Consolidate multiple tasks or operations into a single computational unit. This pattern can increase compute resource utilization, and reduce the costs and management overhead associated with performing compute processing in cloud-hosted applications.
合并多個任務或操作成一個單一的計算單元。這種模式可以提高計算資源的利用率,并降低與云托管的應用程序進行計算處理相關的成本和管理開銷。
Context and Problem 背景與問題
A cloud application frequently implements a variety of operations. In some solutions it may make sense initially to follow the design principle of separation of concerns, and divide these operations into discrete computational units that are hosted and deployed individually (for example, as separate roles in a Microsoft Azure Cloud Service, separate Azure Web Sites, or separate Virtual Machines). However, although this strategy can help to simplify the logical design of the solution, deploying a large number of computational units as part of the same application can increase runtime hosting costs and make management of the system more complex.

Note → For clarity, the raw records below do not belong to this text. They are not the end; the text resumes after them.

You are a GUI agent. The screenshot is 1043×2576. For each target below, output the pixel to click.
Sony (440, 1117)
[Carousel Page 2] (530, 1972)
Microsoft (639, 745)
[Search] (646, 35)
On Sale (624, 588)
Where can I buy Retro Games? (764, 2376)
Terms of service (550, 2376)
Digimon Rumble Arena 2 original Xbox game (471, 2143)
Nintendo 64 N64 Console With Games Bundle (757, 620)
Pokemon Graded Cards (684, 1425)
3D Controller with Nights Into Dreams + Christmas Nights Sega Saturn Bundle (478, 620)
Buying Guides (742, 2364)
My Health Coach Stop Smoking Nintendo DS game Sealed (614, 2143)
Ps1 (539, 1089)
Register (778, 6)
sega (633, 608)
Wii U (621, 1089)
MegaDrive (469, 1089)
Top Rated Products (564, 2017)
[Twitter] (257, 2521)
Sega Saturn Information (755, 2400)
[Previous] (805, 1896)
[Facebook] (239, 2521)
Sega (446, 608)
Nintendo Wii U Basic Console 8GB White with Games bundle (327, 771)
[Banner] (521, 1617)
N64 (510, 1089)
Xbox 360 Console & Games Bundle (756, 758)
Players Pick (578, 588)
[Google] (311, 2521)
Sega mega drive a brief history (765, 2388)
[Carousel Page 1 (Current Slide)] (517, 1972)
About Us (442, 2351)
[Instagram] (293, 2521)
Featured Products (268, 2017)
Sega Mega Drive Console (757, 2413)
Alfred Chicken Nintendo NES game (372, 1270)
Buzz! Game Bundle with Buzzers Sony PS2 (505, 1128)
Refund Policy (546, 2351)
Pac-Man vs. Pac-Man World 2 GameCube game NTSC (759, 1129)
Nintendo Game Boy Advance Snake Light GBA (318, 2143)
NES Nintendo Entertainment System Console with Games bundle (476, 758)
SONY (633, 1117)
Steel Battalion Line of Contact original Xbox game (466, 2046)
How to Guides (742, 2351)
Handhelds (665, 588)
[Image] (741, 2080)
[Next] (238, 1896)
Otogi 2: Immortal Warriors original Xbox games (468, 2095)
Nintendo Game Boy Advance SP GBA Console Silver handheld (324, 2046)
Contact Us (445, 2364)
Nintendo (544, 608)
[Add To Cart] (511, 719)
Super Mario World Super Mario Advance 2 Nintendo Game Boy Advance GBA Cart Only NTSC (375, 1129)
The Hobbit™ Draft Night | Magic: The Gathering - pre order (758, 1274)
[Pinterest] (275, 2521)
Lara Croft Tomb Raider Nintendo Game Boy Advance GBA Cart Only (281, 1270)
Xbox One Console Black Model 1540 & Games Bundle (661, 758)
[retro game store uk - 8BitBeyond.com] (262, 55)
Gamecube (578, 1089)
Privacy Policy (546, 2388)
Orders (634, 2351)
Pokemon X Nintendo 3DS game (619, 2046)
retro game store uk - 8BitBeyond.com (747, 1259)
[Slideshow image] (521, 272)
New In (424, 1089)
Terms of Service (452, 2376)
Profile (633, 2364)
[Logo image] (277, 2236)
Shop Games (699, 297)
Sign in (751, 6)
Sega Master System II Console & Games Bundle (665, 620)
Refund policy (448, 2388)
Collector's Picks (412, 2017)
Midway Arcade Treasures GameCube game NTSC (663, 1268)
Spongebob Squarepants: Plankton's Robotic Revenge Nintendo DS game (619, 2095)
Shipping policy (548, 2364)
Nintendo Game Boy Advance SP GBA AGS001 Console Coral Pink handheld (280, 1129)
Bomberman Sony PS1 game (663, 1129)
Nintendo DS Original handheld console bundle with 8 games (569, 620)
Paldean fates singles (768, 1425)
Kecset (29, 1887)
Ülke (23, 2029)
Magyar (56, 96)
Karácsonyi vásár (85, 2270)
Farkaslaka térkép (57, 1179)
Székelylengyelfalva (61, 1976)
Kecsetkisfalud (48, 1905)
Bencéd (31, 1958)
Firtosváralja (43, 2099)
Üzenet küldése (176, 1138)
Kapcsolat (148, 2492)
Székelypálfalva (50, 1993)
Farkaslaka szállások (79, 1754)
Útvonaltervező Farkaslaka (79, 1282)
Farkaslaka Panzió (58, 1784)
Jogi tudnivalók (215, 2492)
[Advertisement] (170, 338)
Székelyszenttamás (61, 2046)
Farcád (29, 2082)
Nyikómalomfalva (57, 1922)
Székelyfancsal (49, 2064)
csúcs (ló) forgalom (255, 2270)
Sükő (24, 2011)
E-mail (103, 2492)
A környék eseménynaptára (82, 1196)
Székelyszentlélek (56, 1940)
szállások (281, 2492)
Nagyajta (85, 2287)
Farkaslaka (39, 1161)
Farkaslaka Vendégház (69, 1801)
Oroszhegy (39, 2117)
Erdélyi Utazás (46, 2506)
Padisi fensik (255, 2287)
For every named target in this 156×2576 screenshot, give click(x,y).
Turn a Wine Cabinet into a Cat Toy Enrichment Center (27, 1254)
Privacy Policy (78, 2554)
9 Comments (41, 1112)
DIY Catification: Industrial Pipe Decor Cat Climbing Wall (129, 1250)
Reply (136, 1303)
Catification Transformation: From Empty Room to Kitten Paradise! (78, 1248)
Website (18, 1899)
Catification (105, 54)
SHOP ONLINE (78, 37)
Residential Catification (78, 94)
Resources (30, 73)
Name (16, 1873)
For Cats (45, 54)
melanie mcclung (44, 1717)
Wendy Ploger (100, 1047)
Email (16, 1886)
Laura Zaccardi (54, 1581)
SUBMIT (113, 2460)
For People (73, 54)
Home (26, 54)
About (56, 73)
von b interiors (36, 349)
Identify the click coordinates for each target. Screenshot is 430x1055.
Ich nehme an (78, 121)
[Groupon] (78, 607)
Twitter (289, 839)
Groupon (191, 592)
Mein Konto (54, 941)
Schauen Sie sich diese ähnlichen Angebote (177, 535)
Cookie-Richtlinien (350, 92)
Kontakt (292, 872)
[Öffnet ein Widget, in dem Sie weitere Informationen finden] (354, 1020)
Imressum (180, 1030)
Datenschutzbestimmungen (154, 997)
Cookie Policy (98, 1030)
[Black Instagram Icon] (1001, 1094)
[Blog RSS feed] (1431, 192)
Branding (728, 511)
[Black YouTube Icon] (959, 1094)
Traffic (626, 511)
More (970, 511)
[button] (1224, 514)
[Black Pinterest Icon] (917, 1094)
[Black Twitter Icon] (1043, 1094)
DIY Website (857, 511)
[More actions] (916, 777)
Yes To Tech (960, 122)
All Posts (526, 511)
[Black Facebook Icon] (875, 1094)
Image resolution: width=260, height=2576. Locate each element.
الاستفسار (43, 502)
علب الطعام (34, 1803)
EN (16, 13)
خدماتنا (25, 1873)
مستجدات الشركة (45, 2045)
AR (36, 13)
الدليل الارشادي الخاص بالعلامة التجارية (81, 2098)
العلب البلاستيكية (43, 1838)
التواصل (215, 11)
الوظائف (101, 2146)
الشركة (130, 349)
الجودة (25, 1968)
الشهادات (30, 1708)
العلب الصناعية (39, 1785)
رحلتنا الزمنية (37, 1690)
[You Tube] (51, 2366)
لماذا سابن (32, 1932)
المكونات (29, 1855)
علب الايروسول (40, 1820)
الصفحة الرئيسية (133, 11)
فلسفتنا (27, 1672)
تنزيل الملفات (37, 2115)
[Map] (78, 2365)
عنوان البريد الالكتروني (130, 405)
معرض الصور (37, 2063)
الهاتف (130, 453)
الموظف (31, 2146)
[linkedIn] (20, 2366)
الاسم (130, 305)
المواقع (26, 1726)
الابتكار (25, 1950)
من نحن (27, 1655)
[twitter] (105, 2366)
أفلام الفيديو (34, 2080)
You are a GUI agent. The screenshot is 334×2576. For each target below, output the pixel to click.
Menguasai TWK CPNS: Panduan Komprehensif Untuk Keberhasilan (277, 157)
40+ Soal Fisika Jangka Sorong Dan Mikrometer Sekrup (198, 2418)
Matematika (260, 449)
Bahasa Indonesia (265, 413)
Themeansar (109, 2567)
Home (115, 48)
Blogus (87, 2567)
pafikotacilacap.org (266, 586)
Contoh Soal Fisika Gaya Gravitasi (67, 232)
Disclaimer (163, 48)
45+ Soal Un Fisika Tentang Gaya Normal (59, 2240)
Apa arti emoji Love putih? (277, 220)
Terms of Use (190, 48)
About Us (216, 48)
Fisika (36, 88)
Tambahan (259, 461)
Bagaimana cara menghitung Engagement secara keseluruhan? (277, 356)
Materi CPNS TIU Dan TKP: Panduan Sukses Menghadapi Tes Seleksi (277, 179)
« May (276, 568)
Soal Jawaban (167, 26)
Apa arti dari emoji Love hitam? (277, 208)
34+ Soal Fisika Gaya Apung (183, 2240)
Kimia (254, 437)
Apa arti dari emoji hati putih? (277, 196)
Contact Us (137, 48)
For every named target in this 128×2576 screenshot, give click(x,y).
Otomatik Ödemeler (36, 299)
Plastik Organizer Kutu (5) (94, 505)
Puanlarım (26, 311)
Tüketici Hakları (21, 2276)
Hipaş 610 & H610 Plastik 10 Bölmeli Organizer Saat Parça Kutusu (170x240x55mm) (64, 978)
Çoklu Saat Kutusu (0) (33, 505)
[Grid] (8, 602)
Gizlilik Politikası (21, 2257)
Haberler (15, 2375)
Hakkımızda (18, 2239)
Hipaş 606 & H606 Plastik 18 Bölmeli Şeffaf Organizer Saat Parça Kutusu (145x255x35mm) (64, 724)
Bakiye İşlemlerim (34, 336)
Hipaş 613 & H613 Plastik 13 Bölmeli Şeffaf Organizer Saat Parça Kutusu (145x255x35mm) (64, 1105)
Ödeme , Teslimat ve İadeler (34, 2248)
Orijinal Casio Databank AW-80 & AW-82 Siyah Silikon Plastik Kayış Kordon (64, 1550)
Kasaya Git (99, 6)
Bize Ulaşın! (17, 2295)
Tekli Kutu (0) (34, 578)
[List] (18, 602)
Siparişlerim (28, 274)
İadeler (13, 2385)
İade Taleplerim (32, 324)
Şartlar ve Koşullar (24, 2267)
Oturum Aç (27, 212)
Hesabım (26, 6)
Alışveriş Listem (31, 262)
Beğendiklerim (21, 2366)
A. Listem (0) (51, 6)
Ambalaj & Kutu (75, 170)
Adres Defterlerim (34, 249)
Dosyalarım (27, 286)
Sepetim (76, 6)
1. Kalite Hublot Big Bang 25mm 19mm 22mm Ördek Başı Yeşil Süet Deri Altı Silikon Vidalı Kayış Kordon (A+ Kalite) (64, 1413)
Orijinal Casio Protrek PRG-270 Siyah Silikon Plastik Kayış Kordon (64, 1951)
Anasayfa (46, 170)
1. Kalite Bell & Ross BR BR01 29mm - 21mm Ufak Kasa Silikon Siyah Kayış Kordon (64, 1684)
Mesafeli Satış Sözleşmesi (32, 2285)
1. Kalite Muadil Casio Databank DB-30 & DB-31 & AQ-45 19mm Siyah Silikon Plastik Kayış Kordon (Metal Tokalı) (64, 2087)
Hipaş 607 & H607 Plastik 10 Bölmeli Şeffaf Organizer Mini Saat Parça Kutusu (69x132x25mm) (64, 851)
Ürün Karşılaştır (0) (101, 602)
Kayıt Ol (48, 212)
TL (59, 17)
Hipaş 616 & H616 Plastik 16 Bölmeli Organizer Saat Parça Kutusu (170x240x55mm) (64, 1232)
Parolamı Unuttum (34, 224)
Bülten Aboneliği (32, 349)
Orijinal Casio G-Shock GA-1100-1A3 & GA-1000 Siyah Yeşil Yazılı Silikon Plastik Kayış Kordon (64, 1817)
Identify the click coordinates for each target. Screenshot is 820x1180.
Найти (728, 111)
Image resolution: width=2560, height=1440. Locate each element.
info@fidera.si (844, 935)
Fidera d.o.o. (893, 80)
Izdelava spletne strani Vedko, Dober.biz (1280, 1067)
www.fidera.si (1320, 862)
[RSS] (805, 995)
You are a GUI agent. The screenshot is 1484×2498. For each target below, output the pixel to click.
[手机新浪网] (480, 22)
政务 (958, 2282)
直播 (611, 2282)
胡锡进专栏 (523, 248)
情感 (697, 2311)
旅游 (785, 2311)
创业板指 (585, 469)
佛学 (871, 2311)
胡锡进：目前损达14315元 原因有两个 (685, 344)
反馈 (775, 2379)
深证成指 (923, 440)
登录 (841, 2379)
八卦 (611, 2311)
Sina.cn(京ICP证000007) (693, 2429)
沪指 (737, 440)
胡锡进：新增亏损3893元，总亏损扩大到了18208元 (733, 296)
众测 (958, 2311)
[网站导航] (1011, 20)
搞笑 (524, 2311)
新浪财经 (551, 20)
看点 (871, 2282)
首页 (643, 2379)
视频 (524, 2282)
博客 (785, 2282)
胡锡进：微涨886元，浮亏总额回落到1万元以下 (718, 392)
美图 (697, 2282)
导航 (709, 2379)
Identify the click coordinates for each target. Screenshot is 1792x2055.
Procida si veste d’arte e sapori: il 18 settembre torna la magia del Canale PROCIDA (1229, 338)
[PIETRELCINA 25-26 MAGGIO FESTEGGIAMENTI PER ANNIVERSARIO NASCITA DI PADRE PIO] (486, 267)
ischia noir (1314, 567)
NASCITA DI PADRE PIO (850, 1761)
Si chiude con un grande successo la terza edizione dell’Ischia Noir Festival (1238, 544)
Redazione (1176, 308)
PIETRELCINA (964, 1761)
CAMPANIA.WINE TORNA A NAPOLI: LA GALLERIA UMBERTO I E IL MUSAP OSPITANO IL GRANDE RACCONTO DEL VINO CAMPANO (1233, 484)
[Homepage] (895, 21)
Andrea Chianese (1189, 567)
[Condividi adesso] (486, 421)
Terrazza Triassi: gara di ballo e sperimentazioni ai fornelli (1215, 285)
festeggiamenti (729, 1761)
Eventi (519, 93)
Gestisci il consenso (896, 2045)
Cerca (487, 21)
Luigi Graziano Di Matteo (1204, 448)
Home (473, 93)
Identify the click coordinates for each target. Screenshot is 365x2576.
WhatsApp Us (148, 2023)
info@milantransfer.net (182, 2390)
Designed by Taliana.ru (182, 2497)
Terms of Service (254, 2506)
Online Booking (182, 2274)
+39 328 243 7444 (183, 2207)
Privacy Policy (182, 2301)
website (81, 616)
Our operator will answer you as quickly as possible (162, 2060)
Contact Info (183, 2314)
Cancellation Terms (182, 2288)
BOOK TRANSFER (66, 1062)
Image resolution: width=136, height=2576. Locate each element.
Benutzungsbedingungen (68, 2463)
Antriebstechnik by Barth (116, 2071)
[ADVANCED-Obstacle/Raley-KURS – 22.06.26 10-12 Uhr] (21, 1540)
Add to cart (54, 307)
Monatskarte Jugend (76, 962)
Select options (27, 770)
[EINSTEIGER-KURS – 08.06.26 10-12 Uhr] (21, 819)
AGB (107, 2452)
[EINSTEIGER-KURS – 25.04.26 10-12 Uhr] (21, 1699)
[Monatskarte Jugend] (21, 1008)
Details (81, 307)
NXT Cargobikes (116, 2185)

云應用程序頻繁地實現各種操作。在一些解決方案可能是有意義最初遵循的關注點分離的設計原則,并劃分這些操作成離散的計算單位并進行托管和獨立部署(例如,如在微軟Azure云服務,獨立Azure網站,獨立角色離散計算單元,或單獨的虛擬機)。然而,盡管這種策略可以幫助簡化解決方案的邏輯設計,可部署大量計算單元在同一應用下提高運行時的托管費用,使系統的管理更加復雜。
As an example, Figure 1 shows the simplified structure of a cloud-hosted solution that is implemented using more than one computational unit. Each computational unit runs in its own virtual environment. Each function has been implemented as a separate task (labeled Task A through Task E) running in its own computational unit.
作為一個例子,圖1示出了使用多個計算單元實施了云托管解決方案的簡化的結構。每個計算單元在自己的虛擬環境中運行。每個功能已被實現為自己的計算單元上運行一個單獨的任務(通過任務E標記任務A)。
Figure 1 - Running tasks in a cloud environment by using a set of dedicated computational units
圖1 - 通過使用一組專用的計算單元運行在云環境中的任務
Each computational unit consumes chargeable resources, even when it is idle or lightly used. Therefore, this approach may not always be the most cost-effective solution.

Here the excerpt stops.